Semantic search as microservices, with YAML-driven model swaps
GNES turns encoders, indexers, and preprocessors into Docker containers you can orchestrate and reconfigure without touching code.
What it does GNES is a semantic search system that runs encoders, indexers, preprocessors, and routers as independent microservices in Docker containers. It handles text-to-text, image-to-image, video-to-video, and “any-to-any” search by wiring deep-learning models into a pipeline orchestrated via Docker Swarm or Kubernetes. You configure the stack through YAML files rather than code.

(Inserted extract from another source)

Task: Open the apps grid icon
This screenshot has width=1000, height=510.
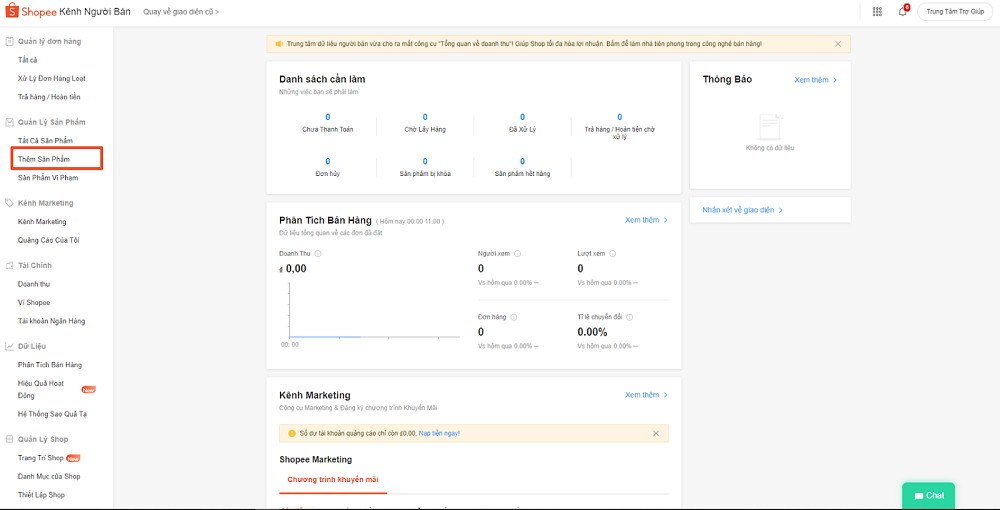Action: (877, 12)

The interesting bit The model-as-plugin architecture via GNES Hub means you can package a custom PyTorch or TensorFlow model as a Docker image and drop it in as a replacement component. Swapping a VGG layer, per the README’s example, is allegedly a one-line YAML change — though the docs don’t show the actual diff.
Key highlights
- Modular pipeline: encoder, indexer, preprocessor, router each run in separate containers with versioned gRPC APIs
- Multiple Docker base images from Alpine (no DL libraries, edge-friendly) to “full” (Ubuntu 16.04, CUDA 10, TF 1.14, PyTorch 1.1, Faiss)
- Cherry-pickable pip extras:
gnes[bert],gnes[vision],gnes[audio], etc. — orgnes[all]for everything - GNES Hub hosts community models as Docker containers on Docker Hub
- Claims support for Python/C/Java/Go/HTTP clients, though the README emphasizes Python
Caveats
- The project appears dormant: README references TF 1.14 and PyTorch 1.1, and the Tencent Cloud mirror was shut down in October 2019
- “Latest” Docker tag tracks master and “may not be stable”; the README itself warns against using it
- The barebone pip install excludes all deep learning frameworks — you’ll be installing dependencies manually
Verdict Worth a look if you’re building a multi-modal search pipeline and want containerized model swapping, but check commit activity before betting production on it. If you need actively maintained neural search, newer alternatives have likely surpassed this stack.